This project accompanies the CrateDB Explore: IoT Analytics hands-on demo. That demo walks you through real-time IoT analytics using weather monitoring data — 260k timestamped readings from 80 weather stations across Germany with temperature, humidity, and pressure values. You run hourly aggregations in under a second, execute geographic SQL queries, and connect a live Grafana dashboard, all in about 30 minutes.
The load generators in this repository let you drive that same dataset with a configurable mix of geo-proximity, multi-table join, and full-text search queries over the PostgreSQL wire protocol. Each implementation produces identical workloads and reports latency percentiles via HdrHistogram.
The repository also contains a second, self-contained scenario — Real Time Industrial Analytics (RTIA) — a SQL-and-dashboard walkthrough over a fictional fleet of German factories (plants, devices, maintenance logs, and live sensor readings in the rtia schema). It reuses the same CrateDB techniques — geo containment, full-text MATCH, and vector KNN_MATCH — against industrial data instead of weather. Everything from here down to the Grafana dashboard covers the weather demo; RTIA has its own section near the end.

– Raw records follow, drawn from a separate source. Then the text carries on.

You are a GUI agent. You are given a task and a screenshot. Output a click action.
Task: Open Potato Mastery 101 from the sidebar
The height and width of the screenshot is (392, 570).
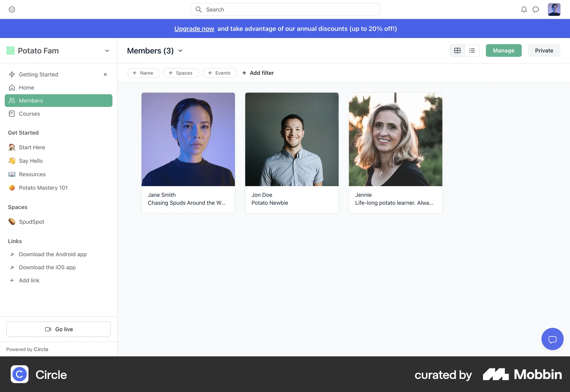43,188
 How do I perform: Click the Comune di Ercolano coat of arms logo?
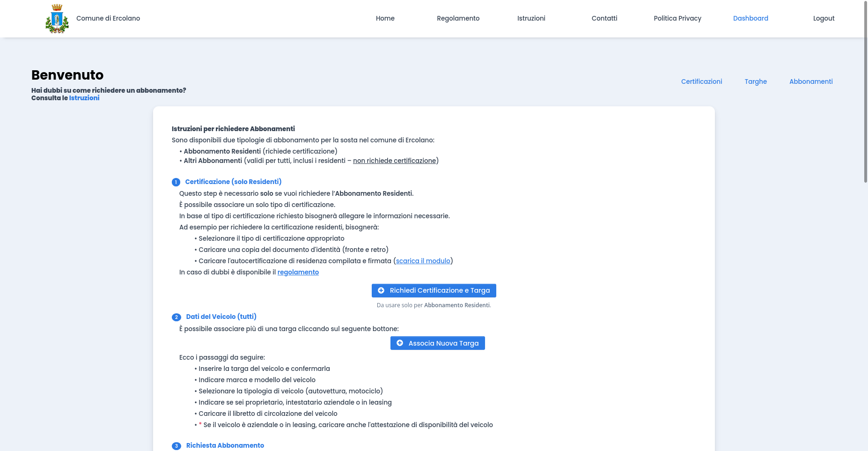tap(57, 19)
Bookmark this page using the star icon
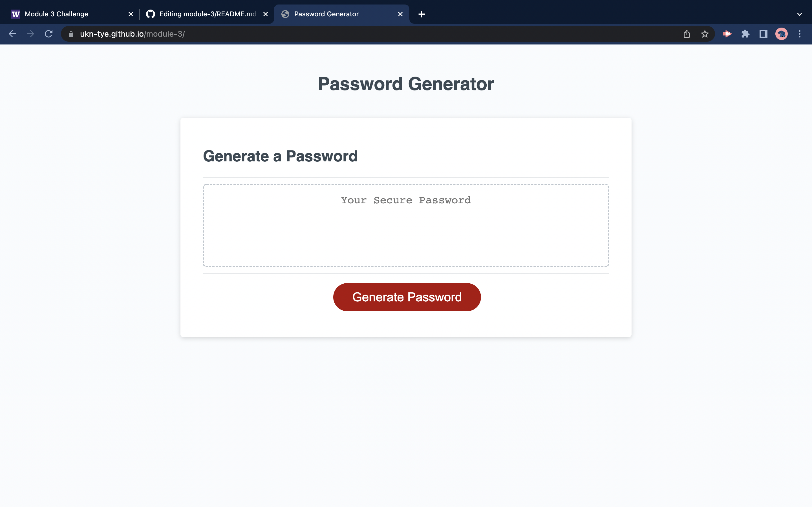This screenshot has height=507, width=812. tap(704, 34)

| Language | Directory | Driver |
|---|---|---|
| Java | src_weather/main/java/ |
JDBC (postgresql) |
| Python | src_weather/main/python/ |
psycopg2 |
| .NET (C#) | src_weather/main/dotnet/ |
Npgsql |
All three implementations expose the same three query types, mixed via TYPE:COUNT arguments at the command line. Each stresses a different side of CrateDB:
WKT— geo-proximity scan. Picks a randomgeo_point+timestampfrom a pre-loaded pool and asks for the min/max temperature within 1° of that point at that moment. Exercises spatial filtering ongeo_point. One row out per call. Cheapest of the three; sits at the bottom of the latency chart.REGION— three-table join. Picks a random federal-state name and returns every sensor inside that polygon at the most recent measurement epoch, with its nearest-town label. ExercisesWITHIN(point, polygon)containment, a correlatedmax(measurement_time)subquery, and a join ongeo_location. Almost always the slowest — polygon containment is O(vertices) per candidate point, the subquery scans all ofclimate_data, and the result set is dozens of rows.FTS— full-text relevance ranking. Picks a random term (cars,trains,factories,energy) and runsMATCH(economics, ?)againstgerman_regions, returning the top 3 by_score. Exercises the Lucene-backed full-text index. Three rows out. Fast in steady state, occasional tail spikes on cold matches.

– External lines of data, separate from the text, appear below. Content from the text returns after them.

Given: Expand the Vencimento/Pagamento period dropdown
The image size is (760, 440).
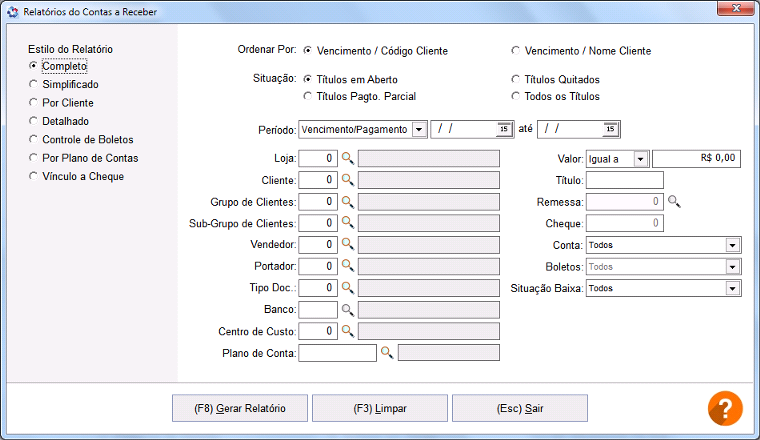Looking at the screenshot, I should [x=419, y=130].
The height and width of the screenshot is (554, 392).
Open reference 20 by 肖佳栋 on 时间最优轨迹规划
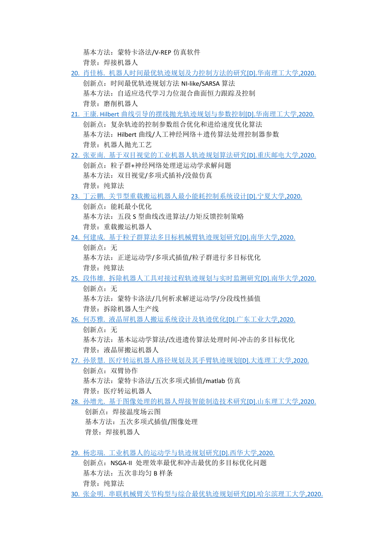pos(194,73)
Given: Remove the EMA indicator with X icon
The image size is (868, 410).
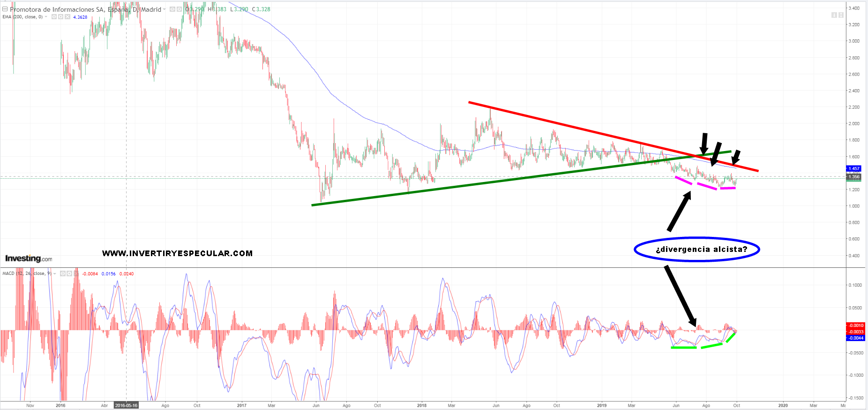Looking at the screenshot, I should (x=67, y=17).
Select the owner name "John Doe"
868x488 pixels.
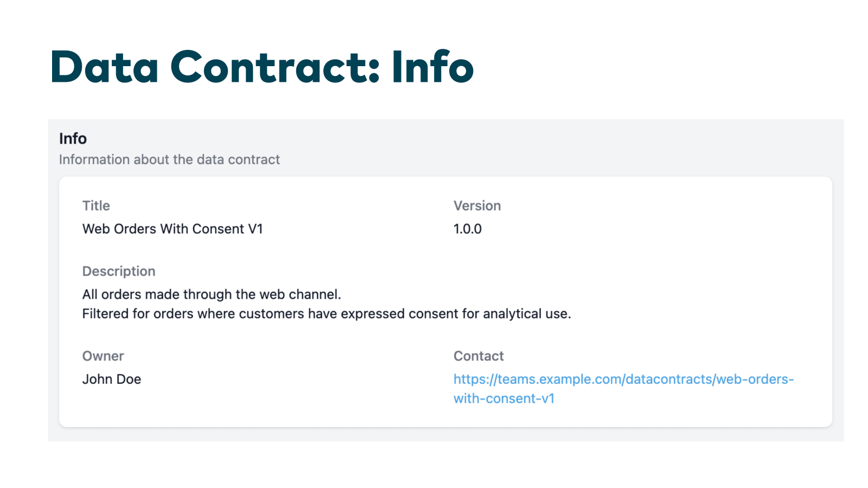pos(112,379)
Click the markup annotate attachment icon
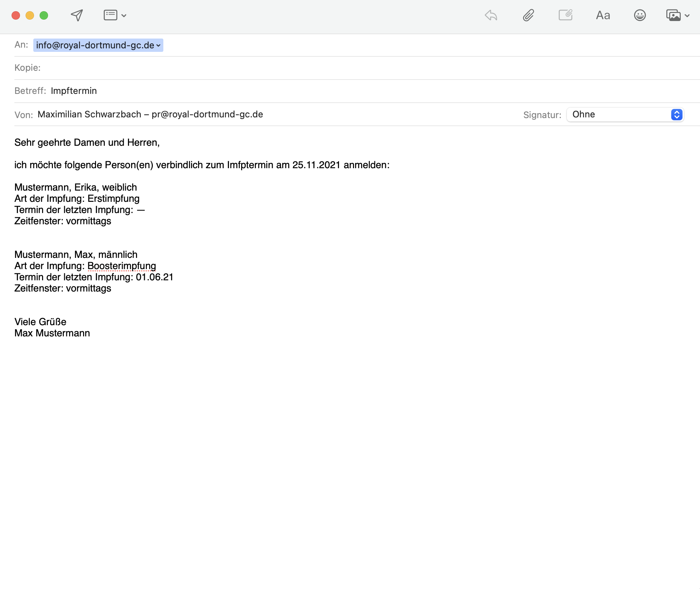This screenshot has height=589, width=700. point(565,15)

See each implementation's Query types section (Java / Python / .NET) for the SQL and language-specific notes.
After each run, every implementation writes a latency_histogram.png to its working directory — a percentile-distribution plot (50%, 90%, 99%, 99.9%, 99.99%) with one line per query type, rendered with the platform's native plotting library. The shape is the same in all three (REGION climbs into a tail plateau, WKT/FTS stay low); only the styling differs.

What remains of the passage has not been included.